* Problem details *
Everything in the listing below has to be repeated exactly, except the pictures.

------------------------

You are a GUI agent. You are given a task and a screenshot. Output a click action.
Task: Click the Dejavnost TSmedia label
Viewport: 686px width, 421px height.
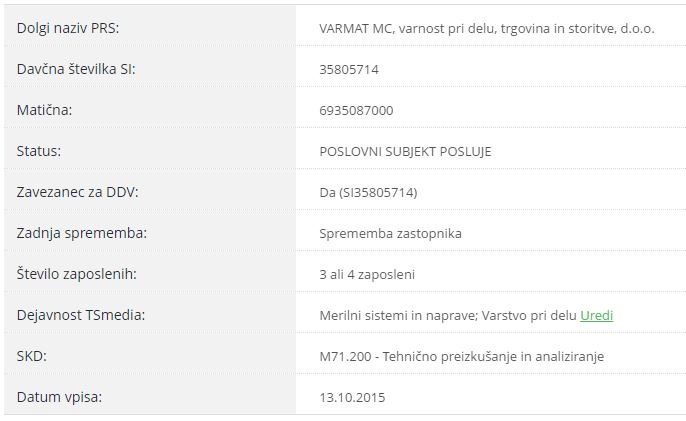pyautogui.click(x=81, y=315)
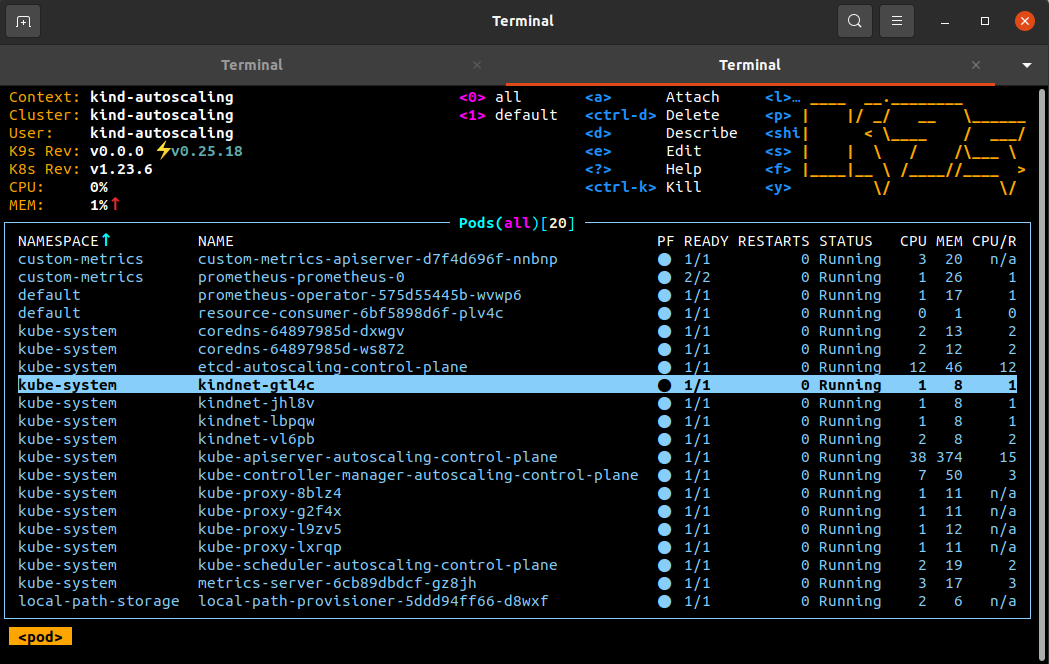Select the metrics-server-6cb89dbdcf-gz8jh pod
1049x664 pixels.
point(337,583)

------------------------

* Completed exercise *
You are a GUI agent. You are given a task and a screenshot. Output a click action.
Task: Click the Dejavnost TSmedia label
Viewport: 686px width, 421px height.
pyautogui.click(x=81, y=315)
Select the metrics-server-6cb89dbdcf-gz8jh pod
1049x664 pixels.
point(337,583)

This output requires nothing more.